Big Johannesburg prepaid electricity lie
Energy analyst Chris Yelland said the City of Johannesburg’s prepaid electricity price increases are outrageous and have never been subject to a public process.
In July, the City of Johannesburg increased prepaid electricity prices for poor households by six to twelve times the inflation rate.
When considering the amount of electricity poor and marginalised households use, City Power’s prepaid electricity prices are 76% to 49% higher than those of Eskom.
City Power is 100% owned by the City of Johannesburg and is responsible for most of the electricity distribution and retail sales in Johannesburg.
City Power increased electricity prices by far more than Eskom. In addition, a fixed charge of R230 per month applies to most poor households.
This means that R500 will buy these poor households only around half the electricity it did before.
Many households with low energy consumption struggle with extreme poverty and unemployment, and the last tariff increase is a big blow to them.
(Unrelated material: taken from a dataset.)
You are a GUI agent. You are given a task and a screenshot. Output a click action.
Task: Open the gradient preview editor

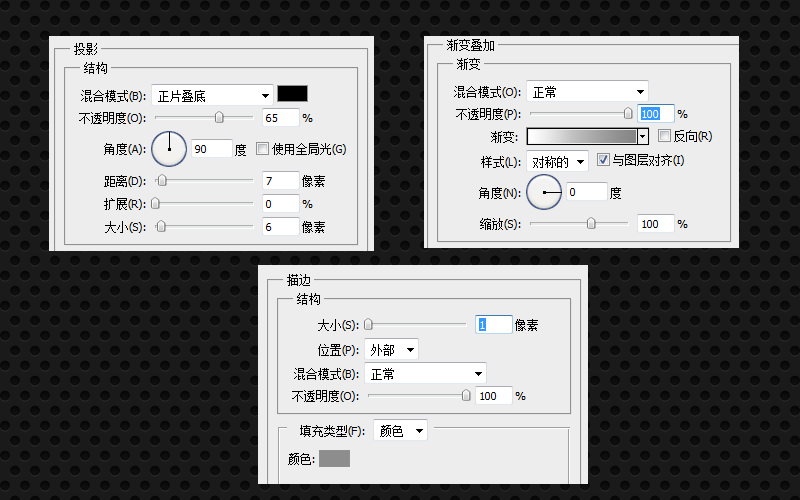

Yelland warned that the high prepaid electricity price increases in Johannesburg are dangerous and may increase the risk of social unrest.
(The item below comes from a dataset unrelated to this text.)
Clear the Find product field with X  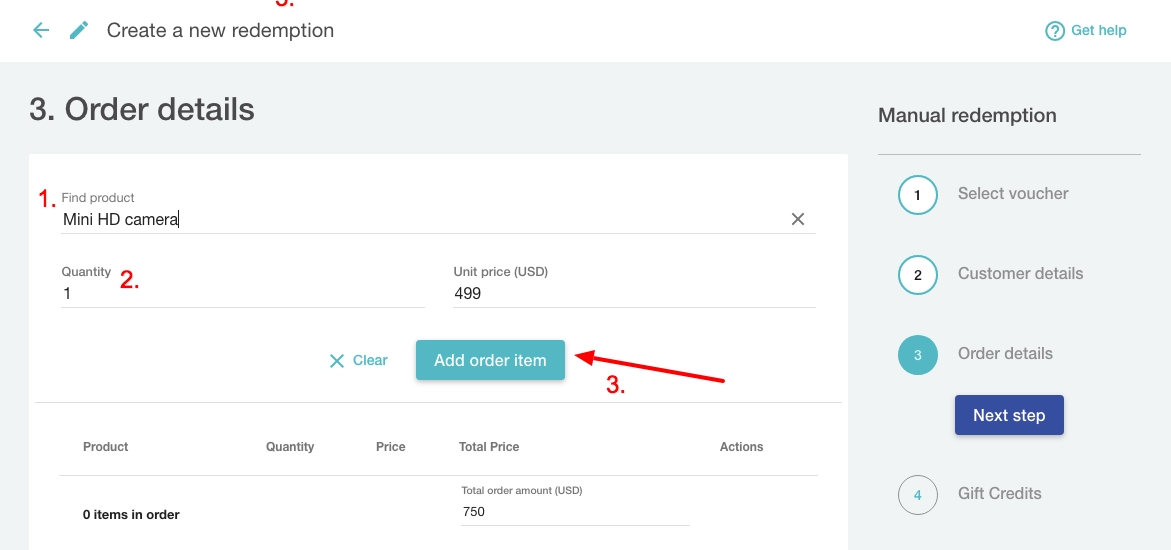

However, the City of Johannesburg responded, saying that increasing prices is in the best interest of all stakeholders.
Its executive mayor, Kabelo Gwamanda, said the higher rates created fairness and transparency in the city’s electricity tariffs regime.
“The newly introduced electricity surcharge for prepaid customers is the outcome of various council resolutions since 2018,” he said.
“It is intended to provide revenue to fund the city’s investment in new electricity infrastructure and maintenance of existing infrastructure.”
The city explained that following the adoption of the surcharge, the country was confronted by the Covid-19 pandemic, so the city postponed its implementation.
“The new electricity surcharge is necessary to create fairness and equality in the city’s tariffs regime,” Gwamanda said.
“Post-paid customers have been paying the surcharge, and only prepaid customers have been excluded.”
The introduction of the surcharge now seeks to end the unfair subsidisation of prepaid customers by post-paid customers.
Gwamanda added that, as required by law, the city undertook a comprehensive Integrated Development Plan (IDP) consultative process in all wards.
He said they consulted with residents and their representatives before the council approved the new tariff.
“There has been some opposition to the surcharge. However, as a responsible government, the city must ensure it optimally uses tariffs,” Gwamanda said.
This was needed to maintain the system and increase its capacity to meet the city’s growing population and economic needs.
Yelland slated these claims by Gwamanda and the City of Johannesburg, calling the price increases outrageous and dangerous.
“It is outrageous what is happening to poor, marginalised, and indigent households in Johannesburg,” he said.
“When you increase the price of electricity to the poor multiple times the inflation rate, you can expect trouble.”
He added that the suggestion that the City of Johannesburg followed a public process does not hold water.
“The reality is that this R230 per month fixed charge has never been subject to a public process by the City of Johannesburg,” Yelland said.
“The National Energy Regulator of South Africa (Nersa) has also not subjected it to any meaningful public process.”
Yelland added that Nersa and City Power’s roles in the prepaid electricity price increase debacle are disgraceful.
He argues that the new R230 fixed charge will have minimal impact on the City of Johannesburg’s finances.
Another problem is that the city will have difficulty collecting additional money from prepaid customers.
“It is going to encourage increased levels of electricity theft and bypassing prepaid meters,” Yelland said.
“You cannot get an extra R230 out of people who do not have the money. People will resort to electricity theft.”